Element and text location data
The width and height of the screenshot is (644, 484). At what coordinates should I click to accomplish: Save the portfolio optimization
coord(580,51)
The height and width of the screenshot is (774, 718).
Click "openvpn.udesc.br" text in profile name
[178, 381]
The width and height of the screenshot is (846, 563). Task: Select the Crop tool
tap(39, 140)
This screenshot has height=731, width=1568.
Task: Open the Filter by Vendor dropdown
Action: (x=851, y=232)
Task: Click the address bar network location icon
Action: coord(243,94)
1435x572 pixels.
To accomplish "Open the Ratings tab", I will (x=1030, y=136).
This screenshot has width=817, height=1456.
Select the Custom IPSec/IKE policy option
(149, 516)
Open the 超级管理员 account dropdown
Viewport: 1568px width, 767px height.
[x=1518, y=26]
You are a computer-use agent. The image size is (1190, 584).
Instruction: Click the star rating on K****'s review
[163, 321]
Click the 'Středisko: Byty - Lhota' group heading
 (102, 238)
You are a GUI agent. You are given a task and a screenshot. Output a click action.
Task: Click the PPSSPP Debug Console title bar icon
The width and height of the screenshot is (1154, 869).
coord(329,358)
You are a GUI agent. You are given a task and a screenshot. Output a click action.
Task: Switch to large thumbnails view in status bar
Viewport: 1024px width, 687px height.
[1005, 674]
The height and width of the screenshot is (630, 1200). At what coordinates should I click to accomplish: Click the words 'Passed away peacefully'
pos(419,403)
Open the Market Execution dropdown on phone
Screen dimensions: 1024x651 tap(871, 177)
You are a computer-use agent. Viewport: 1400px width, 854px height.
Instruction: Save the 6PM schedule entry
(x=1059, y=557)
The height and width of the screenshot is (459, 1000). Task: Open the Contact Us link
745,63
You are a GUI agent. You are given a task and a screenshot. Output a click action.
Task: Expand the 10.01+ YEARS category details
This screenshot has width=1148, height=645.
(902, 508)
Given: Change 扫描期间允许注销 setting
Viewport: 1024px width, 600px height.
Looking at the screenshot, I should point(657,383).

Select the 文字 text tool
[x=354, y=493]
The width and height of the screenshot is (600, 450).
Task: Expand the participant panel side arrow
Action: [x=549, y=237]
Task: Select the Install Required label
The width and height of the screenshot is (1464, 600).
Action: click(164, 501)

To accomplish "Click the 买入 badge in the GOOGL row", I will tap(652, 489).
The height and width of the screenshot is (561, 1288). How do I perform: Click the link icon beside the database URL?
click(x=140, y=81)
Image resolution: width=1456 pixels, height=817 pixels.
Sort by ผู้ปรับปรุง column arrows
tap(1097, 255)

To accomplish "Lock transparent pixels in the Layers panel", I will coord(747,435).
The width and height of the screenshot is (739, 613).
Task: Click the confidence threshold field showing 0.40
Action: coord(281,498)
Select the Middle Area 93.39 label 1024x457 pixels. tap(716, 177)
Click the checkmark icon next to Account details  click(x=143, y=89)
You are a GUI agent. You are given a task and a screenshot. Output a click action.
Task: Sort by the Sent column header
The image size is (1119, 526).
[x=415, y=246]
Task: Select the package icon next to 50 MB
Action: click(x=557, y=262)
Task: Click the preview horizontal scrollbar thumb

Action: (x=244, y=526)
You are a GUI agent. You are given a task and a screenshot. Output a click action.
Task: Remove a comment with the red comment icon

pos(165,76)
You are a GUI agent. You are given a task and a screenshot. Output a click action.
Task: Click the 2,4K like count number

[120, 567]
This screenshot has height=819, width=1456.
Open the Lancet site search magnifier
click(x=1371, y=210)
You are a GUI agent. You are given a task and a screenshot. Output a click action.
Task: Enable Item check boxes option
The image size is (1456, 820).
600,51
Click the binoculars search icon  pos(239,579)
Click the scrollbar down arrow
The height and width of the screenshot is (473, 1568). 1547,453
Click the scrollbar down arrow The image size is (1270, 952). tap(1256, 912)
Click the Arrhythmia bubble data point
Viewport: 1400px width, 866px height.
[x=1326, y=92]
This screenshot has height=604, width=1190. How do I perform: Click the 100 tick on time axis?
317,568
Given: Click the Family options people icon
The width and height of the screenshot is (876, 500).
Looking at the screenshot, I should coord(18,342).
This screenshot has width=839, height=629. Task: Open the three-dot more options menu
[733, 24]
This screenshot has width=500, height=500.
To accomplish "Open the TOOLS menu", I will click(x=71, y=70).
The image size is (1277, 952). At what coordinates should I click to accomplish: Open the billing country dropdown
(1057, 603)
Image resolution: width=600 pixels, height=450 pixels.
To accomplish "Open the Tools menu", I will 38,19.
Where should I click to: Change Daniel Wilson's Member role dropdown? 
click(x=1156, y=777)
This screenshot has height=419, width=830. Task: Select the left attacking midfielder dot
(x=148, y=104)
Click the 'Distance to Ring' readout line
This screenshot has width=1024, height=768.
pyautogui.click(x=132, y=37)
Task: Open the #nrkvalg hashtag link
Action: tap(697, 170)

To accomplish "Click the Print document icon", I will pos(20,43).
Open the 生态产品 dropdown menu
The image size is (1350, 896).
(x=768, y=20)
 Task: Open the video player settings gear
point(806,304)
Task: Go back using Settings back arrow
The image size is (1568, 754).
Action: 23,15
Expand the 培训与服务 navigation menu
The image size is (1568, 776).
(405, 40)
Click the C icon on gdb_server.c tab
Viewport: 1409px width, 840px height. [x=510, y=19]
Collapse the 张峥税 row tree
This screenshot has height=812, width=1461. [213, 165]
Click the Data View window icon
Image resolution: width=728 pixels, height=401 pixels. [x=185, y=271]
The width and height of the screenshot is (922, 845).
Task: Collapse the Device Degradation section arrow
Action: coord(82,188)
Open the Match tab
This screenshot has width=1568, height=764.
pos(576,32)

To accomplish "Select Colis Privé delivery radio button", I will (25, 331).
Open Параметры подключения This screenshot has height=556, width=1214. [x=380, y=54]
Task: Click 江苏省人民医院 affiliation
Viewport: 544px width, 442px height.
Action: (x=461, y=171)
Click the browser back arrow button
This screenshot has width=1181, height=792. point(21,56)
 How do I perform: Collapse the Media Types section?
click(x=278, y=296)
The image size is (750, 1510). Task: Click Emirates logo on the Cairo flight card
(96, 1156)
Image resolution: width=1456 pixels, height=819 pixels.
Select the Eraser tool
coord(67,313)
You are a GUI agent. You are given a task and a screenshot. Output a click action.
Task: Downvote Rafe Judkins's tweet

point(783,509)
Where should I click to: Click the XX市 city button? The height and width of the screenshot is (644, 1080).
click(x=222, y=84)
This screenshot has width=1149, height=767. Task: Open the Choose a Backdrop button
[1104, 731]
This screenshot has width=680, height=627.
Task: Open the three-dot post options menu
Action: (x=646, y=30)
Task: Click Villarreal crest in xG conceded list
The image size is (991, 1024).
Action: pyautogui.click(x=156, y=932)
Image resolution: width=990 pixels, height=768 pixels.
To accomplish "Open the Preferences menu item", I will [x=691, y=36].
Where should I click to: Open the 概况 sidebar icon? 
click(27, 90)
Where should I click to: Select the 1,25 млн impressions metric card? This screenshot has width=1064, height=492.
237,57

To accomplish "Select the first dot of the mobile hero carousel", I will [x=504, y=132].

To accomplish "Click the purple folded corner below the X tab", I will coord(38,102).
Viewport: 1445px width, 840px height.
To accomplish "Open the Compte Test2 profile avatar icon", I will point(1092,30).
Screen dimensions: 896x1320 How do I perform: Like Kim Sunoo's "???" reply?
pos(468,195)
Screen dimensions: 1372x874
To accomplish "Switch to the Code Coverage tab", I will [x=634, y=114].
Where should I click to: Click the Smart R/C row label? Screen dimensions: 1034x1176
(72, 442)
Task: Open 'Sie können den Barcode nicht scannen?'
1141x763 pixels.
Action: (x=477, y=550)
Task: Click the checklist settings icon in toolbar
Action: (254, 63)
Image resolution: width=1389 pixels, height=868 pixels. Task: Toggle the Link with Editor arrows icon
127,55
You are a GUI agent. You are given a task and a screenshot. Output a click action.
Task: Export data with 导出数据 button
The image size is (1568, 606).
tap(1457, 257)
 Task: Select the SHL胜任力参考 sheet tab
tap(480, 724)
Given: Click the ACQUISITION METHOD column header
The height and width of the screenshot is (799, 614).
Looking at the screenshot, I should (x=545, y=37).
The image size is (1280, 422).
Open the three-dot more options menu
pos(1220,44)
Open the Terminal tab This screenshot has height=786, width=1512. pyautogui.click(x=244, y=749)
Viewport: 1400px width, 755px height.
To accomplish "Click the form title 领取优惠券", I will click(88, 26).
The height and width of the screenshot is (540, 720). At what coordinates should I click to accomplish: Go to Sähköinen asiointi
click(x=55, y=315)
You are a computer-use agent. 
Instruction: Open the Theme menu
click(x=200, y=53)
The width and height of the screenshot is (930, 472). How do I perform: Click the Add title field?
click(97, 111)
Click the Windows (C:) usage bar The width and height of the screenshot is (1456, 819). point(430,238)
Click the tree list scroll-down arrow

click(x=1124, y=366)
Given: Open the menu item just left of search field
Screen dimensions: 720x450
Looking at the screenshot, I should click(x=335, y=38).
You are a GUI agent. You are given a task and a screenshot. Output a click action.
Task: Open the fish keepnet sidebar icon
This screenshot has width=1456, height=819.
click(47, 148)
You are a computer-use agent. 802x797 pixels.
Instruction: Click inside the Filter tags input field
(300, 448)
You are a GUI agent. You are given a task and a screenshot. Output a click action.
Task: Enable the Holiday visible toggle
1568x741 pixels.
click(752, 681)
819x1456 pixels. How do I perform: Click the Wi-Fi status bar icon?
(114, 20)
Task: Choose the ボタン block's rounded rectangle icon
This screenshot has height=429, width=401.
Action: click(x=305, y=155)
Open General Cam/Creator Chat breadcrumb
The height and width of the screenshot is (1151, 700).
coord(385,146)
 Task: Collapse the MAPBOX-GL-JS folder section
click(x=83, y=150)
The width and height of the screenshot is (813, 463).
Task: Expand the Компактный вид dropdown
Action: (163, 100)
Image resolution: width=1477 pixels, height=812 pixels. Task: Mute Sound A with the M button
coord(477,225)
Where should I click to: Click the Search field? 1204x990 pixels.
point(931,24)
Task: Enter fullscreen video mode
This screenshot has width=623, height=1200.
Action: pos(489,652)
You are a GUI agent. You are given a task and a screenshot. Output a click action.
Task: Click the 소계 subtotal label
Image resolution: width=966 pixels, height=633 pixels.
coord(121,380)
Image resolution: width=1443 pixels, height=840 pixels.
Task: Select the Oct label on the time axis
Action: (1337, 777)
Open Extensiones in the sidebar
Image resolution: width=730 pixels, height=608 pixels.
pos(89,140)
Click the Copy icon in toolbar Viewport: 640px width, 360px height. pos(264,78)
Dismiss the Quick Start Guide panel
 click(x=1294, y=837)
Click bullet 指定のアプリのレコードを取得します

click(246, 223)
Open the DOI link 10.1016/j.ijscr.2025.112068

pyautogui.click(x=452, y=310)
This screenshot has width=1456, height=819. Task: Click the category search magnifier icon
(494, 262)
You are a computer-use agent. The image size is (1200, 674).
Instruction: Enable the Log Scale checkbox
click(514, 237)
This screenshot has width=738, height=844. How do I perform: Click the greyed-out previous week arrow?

_Exercise requirements_
Output as a JSON list of strings the lines of the data that begin at the line containing "I will coord(747,435)." and stop after the line containing "Click the checkmark", one string per line with blank lines omitted.

_Written solution_
[
  "To accomplish \"Lock transparent pixels in the Layers panel\", I will coord(747,435).",
  "The width and height of the screenshot is (739, 613).",
  "Task: Click the confidence threshold field showing 0.40",
  "Action: coord(281,498)",
  "Select the Middle Area 93.39 label 1024x457 pixels. tap(716, 177)",
  "Click the checkmark icon next to Account details  click(x=143, y=89)"
]